Recycling Your Mail
How to Recycle Common Paper-based Items from your Mailbox
Many of us have a pile somewhere in our homes where we stack our mail. Bills, advertisements, magazines and catalogs, direct mail and maybe an exciting online purchase that came in a padded envelope. With some of these items, you may be wondering if it is okay to toss them in your recycling bin. Here is some general guidance on how to recycle common items found in your household mailbox.
- Advertising Mail: In general, most advertising mail pieces are recyclable. If the flyer, letter, envelope or other pieces are made from regular paper are printed on cardstock or even on thinner paperboard, you can recycle them. Some pieces that have foil or certain coatings cannot be recycled in most areas. If they have sticker tabs on them to keep the paper folded in half, it’s always best to remove the stickers, but they can go in the bin. Also, if your advertising mail contains plastic such as fake credit cards, sample return address labels or sensitive information, do not toss those items in the recycling bin.

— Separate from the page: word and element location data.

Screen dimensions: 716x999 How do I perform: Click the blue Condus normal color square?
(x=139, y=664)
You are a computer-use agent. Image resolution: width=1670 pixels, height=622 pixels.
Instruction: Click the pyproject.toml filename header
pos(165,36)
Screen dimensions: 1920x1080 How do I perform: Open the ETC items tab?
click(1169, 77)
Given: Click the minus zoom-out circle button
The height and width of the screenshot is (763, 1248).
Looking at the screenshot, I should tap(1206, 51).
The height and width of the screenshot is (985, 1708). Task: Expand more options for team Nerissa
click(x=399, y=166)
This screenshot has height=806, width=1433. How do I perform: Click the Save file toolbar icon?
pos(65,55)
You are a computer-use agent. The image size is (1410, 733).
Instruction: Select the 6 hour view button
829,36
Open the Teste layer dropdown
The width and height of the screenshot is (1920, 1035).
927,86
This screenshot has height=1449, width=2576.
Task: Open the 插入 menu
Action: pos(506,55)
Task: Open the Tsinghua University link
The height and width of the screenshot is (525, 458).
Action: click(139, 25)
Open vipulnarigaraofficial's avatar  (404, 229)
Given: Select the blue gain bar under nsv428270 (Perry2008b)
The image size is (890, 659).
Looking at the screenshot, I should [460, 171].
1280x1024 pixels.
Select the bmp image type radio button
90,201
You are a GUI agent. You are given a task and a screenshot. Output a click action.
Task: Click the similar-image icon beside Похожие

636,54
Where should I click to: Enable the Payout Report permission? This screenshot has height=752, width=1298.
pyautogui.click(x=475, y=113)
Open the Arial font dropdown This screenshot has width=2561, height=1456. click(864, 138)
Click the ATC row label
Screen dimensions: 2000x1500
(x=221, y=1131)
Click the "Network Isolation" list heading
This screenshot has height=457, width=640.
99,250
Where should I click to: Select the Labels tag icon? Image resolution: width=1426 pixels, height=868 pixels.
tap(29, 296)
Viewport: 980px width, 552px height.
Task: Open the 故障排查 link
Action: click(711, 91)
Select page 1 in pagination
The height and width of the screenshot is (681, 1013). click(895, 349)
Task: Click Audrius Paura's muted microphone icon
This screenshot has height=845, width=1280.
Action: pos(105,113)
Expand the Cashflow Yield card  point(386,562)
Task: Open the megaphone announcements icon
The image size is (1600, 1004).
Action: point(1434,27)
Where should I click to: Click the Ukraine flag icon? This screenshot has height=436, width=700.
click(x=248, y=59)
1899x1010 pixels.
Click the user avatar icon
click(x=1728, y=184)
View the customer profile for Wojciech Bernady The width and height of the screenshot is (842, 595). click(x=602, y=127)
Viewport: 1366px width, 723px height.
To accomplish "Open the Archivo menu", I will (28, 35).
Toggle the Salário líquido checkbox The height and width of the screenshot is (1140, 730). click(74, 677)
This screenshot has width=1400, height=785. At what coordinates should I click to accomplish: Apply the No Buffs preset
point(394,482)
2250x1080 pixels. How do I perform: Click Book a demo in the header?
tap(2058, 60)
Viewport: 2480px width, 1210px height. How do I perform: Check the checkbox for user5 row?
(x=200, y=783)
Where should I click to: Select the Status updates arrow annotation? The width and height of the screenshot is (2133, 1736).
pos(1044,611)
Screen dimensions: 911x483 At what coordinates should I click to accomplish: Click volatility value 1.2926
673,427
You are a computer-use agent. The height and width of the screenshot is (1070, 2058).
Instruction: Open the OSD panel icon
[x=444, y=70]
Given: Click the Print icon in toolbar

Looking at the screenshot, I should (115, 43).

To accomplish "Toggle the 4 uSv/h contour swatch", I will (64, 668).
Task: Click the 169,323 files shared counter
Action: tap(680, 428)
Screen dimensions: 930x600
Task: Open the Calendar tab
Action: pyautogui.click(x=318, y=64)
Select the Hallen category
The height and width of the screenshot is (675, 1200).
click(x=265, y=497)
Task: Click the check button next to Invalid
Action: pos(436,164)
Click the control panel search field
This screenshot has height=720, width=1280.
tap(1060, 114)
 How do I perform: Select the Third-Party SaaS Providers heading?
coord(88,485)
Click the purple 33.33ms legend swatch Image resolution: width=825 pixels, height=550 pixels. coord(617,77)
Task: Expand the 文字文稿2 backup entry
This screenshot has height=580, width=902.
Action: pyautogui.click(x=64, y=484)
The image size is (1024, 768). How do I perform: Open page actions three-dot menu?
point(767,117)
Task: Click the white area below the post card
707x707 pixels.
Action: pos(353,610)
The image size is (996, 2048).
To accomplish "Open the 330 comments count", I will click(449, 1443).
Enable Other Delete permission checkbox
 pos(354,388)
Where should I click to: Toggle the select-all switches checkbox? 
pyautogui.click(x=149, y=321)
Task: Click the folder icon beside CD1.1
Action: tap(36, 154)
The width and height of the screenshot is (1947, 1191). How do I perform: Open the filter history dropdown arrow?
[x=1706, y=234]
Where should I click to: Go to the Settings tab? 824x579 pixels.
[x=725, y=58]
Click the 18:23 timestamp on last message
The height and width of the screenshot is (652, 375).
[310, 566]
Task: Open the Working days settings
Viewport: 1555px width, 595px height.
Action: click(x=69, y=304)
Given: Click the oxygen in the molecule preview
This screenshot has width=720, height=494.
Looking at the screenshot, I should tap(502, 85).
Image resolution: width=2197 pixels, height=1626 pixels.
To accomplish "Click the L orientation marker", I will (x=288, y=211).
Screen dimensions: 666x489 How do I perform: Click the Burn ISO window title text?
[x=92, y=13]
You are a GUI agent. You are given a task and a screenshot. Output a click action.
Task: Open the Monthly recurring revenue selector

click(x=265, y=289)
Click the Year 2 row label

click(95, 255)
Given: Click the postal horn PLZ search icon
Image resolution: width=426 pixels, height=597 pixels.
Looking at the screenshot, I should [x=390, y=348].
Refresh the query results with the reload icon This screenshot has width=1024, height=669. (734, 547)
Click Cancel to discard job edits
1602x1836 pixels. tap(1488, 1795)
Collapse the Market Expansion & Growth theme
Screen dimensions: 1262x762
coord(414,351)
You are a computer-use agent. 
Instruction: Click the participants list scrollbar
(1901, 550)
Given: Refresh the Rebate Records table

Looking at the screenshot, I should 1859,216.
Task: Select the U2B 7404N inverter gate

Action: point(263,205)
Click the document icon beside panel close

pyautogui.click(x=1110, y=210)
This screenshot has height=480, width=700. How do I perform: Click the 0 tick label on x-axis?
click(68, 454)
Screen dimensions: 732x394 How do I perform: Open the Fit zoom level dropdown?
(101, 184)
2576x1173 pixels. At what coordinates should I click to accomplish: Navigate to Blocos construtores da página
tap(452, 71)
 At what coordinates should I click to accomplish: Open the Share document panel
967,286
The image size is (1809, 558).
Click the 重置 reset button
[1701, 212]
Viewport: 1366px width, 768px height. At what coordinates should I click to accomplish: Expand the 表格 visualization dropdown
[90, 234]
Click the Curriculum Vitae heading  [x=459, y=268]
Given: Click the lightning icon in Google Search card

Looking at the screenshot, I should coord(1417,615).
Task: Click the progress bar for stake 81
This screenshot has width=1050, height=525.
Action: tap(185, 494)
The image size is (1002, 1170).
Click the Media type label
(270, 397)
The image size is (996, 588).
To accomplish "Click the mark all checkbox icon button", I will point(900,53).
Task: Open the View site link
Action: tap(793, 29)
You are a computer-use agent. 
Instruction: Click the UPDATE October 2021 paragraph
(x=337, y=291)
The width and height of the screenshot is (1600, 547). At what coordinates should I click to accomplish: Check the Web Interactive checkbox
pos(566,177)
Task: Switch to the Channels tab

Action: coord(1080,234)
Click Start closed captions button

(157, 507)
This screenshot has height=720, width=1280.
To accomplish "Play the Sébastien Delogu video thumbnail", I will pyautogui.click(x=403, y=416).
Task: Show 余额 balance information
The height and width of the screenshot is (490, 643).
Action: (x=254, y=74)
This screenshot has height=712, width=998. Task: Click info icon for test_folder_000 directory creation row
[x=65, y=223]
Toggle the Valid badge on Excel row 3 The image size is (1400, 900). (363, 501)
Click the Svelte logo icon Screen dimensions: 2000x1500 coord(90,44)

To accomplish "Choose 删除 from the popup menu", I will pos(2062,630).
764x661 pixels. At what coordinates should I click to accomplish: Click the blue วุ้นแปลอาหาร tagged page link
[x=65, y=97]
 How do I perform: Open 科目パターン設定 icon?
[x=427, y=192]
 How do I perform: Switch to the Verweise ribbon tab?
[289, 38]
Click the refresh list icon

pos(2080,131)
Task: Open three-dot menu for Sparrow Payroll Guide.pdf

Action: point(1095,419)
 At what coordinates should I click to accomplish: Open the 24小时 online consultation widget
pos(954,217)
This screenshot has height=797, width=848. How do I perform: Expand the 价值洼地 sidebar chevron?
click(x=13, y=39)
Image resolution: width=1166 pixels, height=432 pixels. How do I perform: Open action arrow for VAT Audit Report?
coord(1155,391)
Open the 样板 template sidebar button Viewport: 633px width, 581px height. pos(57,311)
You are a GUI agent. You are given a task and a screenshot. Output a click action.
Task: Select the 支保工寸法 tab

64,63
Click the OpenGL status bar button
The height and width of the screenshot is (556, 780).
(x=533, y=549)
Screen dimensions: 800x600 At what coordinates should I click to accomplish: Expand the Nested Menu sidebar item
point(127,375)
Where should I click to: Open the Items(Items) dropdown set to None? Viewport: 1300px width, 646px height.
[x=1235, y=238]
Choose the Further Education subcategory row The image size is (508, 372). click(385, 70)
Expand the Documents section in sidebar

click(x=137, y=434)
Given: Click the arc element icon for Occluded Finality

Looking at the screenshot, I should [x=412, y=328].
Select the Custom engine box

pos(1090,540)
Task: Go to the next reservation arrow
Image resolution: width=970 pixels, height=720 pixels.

- Envelopes with Address Windows: Though it doesn’t hurt to remove the plastic piece, most paper recycling facilities don’t have a problem recycling these. During the pulping process, the pieces that don’t belong like staples, paperclips and these plastic windows are filtered out.
- Paper Padded Envelopes: If the padded envelope is padded with what looks like shredded newsprint, you can toss the whole thing in your recycling bin. If the envelope is padded with bubble wrap or plastic, the envelope cannot be recycled unless you separate the plastic from the paper envelope. The plastic can usually be returned where you would take your plastic bags. Here’s a great resource about the plastic inserts. Some padded envelopes are tricky. The paper could have a special coating, or it could actually be plastic and not paper. So, we also recommend checking for a How2Recycle label that’s usually on the envelope.
- Catalogs and Magazines: If the catalog or magazine came in a plastic wrapper, take off the wrapper first and then you can put the entire thing in the recycling bin. Binding, staples, perfume samples, cardstock ads and all. What doesn’t belong is usually sorted out at the paper recycling facility or in the pulping process.
- Newspapers (advertisements, local or national papers): Some neighborhoods send out a weekly paper with grocery store coupons on newsprint. Others receive their local or a national paper each morning. If it is newsprint or even a glossy paper coupon, it can go in your recycling bin!
Remember: when it doubt, throw it out. “Wishcycling”—the act of putting something in your recycling bin in the hope that someone, somewhere will figure out what to do with it along the way—actually impedes the recycling process. Non-recyclables can jam up recycling machines and contaminate paper, preventing otherwise recyclable paper items from being made into new products.
In 2014, 96 percent of the U.S. population has access to community curbside and/or drop-off recycling services. If you have questions about what’s accepted in your local municipality, check out Earth911.com or our website to find your state government link.